The Stock Market Outlook for Friday was for stocks to test the 2160 level but not break it. The outlook though was for weakness and a lower close. Instead the market drop on Thursday was bought into on Friday at the open and the day was spent with the index pushing higher right to the close.
S&P Index Close
The S&P index moved higher throughout the day and closed at an all-time high of 2175.03 for a gain on 9.86.
Dow Jones Index Close
The Dow followed the S&P higher as well, closing up 53.62 points to 18,570.85 .
NASDAQ Index Close
The NASDAQ moved higher as well, climbing 26.26 points for a half percent gain to close at 5100.16.
Stock Market Outlook – Technical Indicators At The Close
Stock Market Outlook: Chart Comments:
The S&P has been pushing higher but on low volume and with constant weakness. The chart shows the index as moving more sideways than actually higher. The closing candlestick on Friday was neutral on the outlook for Monday. This is because the market closed at the high for the day but still continued to trend sideways rather than convincingly higher. This leads to a neutral outlook as often a day like Friday is followed by a weak day or even two.
The 20 day simple moving average (SMA) is continuing to rise as are the other major moving averages which indicates this is still an uptrending market.
Stock Market Outlook: Support and Resistance Levels:
These are the present support and resistance levels.
The S&P is trying to build support around the 2160 level.
2100 has become light support.
2090 is very light support.
2075 is also light support
Below that is 2050 which is light support.
2025 is better support than 2050 through to 2090.
2000 is primary support.
Weak support is at 1970 while stronger support is at 1956 and technically it is more important than 1970 for the market. 1940 is light support as is 1920. 1900 is more symbolic than anything else.
1870 is support. 1840 continues to be support. The 1820 level is light support. The strongest support level is at 1800.
1775 and 1750 are both critical support for the present bull market. While 1775 is important it is 1750 that is the bottom line.
A break of 1750 would mark a severe correction from the all-time high of 2134.72. This would be the biggest correction since the plunge in 2011 of a 20% pullback. A pullback to 1750 from the all-time high would be a drop of 384 points for a decline of 18%. A pull-back of that size would definitely stun investors and bring to question whether the bull market which started in 2009 is finished. From 1750 it is an easy slide to 1600 which was near the market top in 2007.
Stock Market Outlook Technical Signals
Momentum: For momentum I use a 10 period when studying market direction. Momentum is positive and falling.
MACD Histogram: For MACD Histogram, I am using the Fast Points set at 13, Slow Points at 26 and Smoothing at 9. MACD (Moving Averages Convergence / Divergence) issued a buy signal on July 1. The buy signal was weaker on Friday.

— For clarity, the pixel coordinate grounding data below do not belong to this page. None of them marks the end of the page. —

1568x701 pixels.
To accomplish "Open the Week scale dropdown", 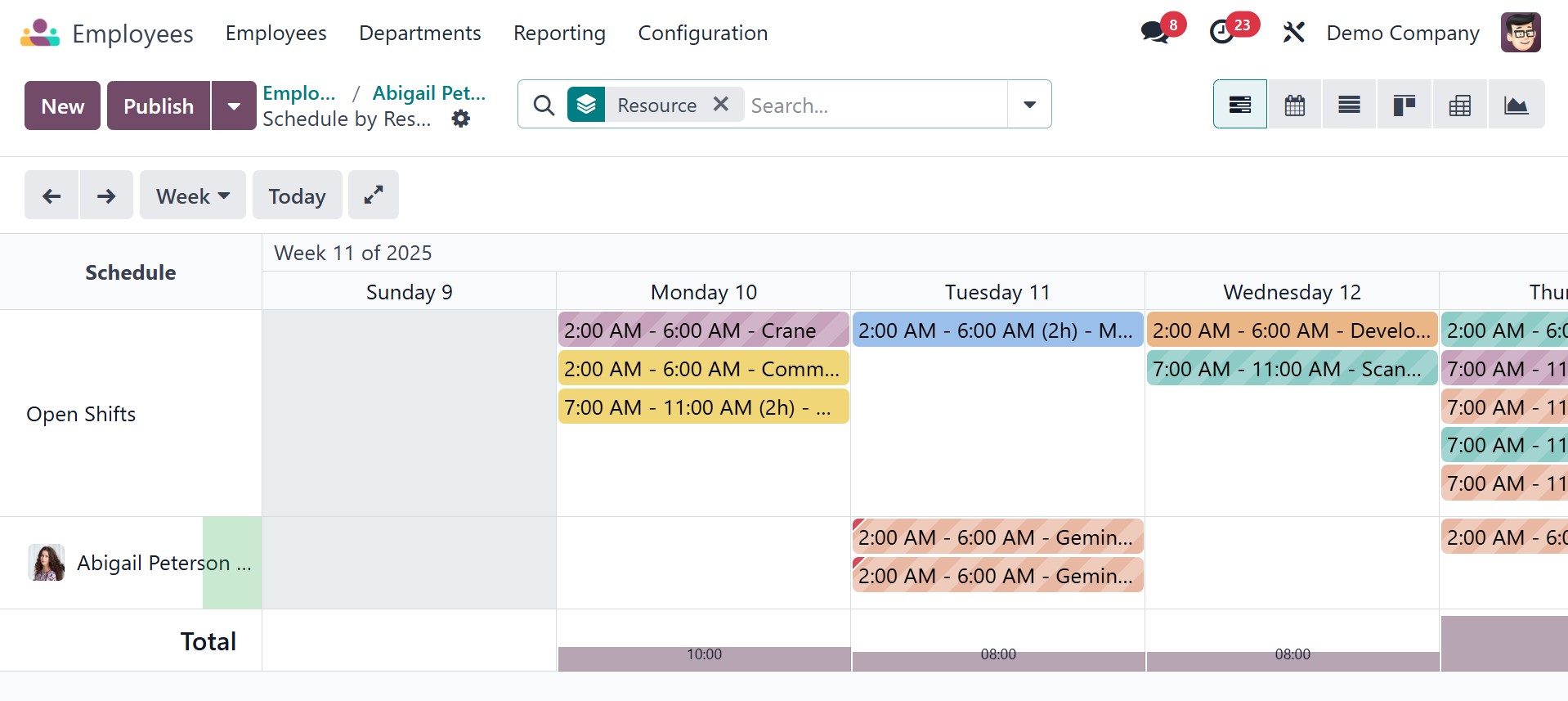I will tap(192, 195).
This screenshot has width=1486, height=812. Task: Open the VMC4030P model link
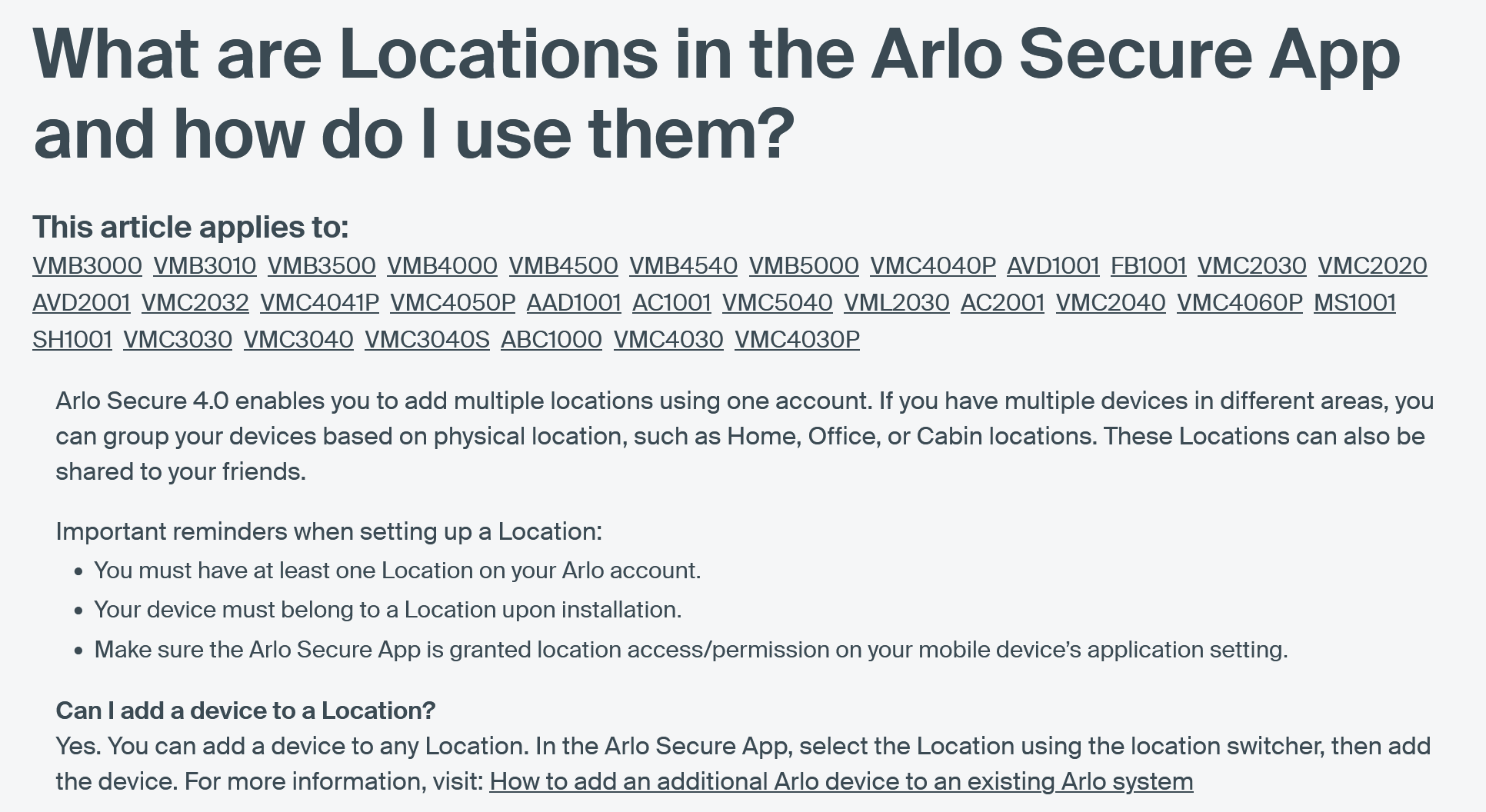click(x=797, y=340)
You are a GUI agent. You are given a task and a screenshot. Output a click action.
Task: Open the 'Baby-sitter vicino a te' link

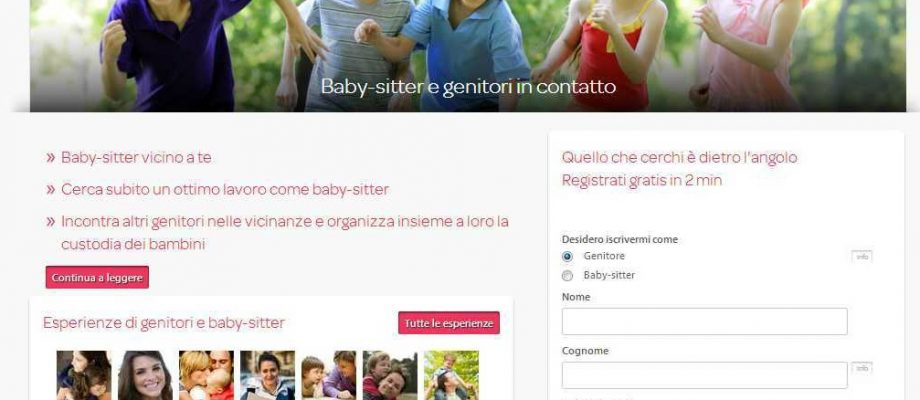point(136,158)
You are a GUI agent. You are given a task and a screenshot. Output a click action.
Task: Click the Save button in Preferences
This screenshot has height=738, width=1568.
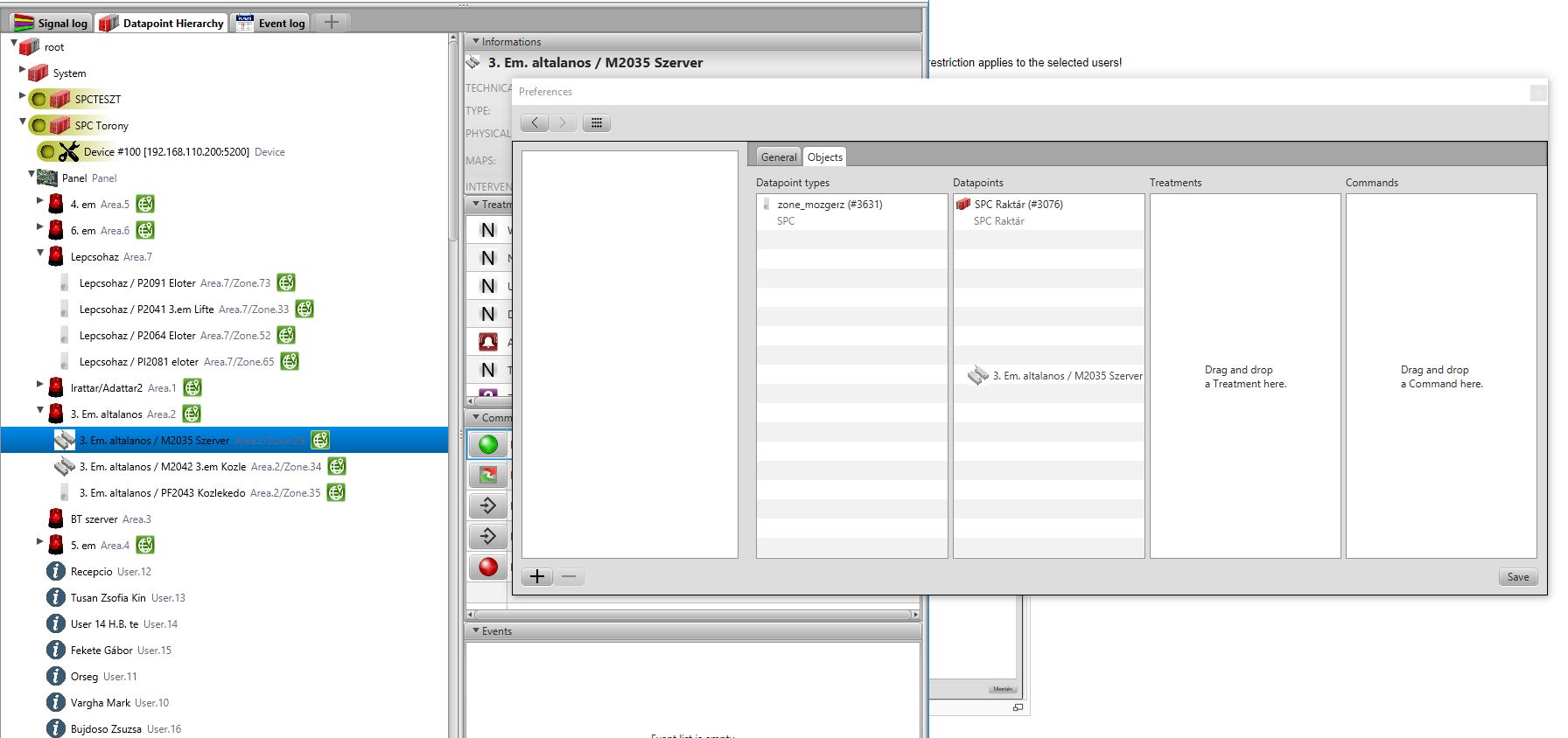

Ultimate Oscillator: The Ultimate Oscillator settings are: Period 1 is 5, Period 2 is 10, Period 3 is 15, Factor 1 is 4, Factor 2 is 2 and Factor 3 is 1. These are not the default settings but are the settings I use with the S&P 500 chart set for 1 to 3 months. The Ultimate Oscillator is positive and rising back into overbought readings.
Rate of Change: Rate Of Change is set for a 21 period. The rate of change signal is positive and moving sideways.
Slow Stochastic: For the Slow Stochastic I use the K period of 14 and D period of 3. The Slow Stochastic tries to predict the market direction further out than just one day. The Slow Stochastic is extremely overbought and has neutral signal in place for Monday.
Fast Stochastic: For the Fast Stochastic I use the K period of 20 and D period of 5. These are not default settings but settings I set for the 1 to 3 month S&P 500 chart when I have it set for daily views. The Fast Stochastic is extremely overbought but has an up signal in place for Monday.
Stock Market Outlook for Tomorrow – July 25 2016
For Monday the market is facing an extremely overbought environment. This does not mean stocks cannot advance.It does however mean that any advance may be given back quickly if a new catalyst to the downside should emerge.
The technical indicators are pointing to a choppy day for Monday with weakness caused by the overbought condition, but the bias is still up for the close even if only slightly.